= Prompt =
Please repeat exactly the lines below from the one containing "Viewport: 512px width, 293px height." down to the one containing "This screenshot has height=567, width=1009.", both included, and nothing else.
** Material provided follows **
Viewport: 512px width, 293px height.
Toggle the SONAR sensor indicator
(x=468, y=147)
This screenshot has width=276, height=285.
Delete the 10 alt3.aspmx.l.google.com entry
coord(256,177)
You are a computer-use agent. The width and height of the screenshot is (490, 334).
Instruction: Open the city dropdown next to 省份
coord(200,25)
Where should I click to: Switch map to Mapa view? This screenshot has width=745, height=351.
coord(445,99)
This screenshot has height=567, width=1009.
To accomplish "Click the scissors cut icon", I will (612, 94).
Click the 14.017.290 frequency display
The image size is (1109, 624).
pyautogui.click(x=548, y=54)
** End of Material provided **
** Material provided follows **
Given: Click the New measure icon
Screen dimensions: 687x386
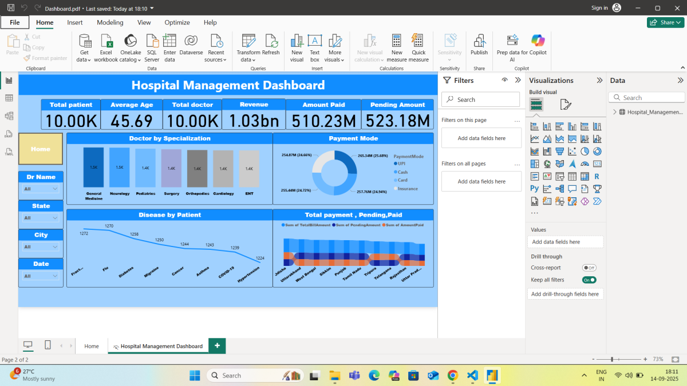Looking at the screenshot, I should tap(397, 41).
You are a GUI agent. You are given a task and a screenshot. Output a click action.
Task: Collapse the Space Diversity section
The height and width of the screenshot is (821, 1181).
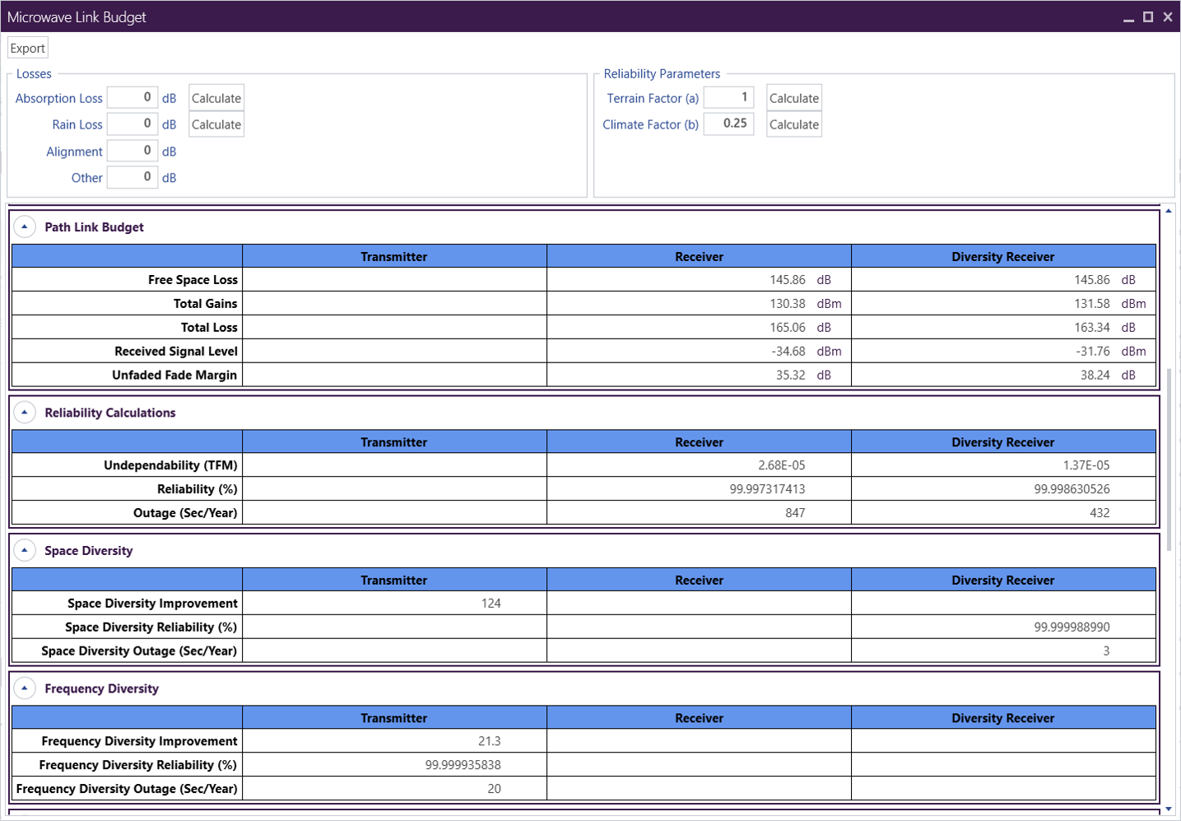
** End of Material provided **
= Result of the task =
Viewport: 512px width, 293px height.
Toggle the SONAR sensor indicator
(x=468, y=147)
This screenshot has width=276, height=285.
Delete the 10 alt3.aspmx.l.google.com entry
coord(256,177)
You are a computer-use agent. The width and height of the screenshot is (490, 334).
Instruction: Open the city dropdown next to 省份
coord(200,25)
Where should I click to: Switch map to Mapa view? This screenshot has width=745, height=351.
coord(445,99)
This screenshot has height=567, width=1009.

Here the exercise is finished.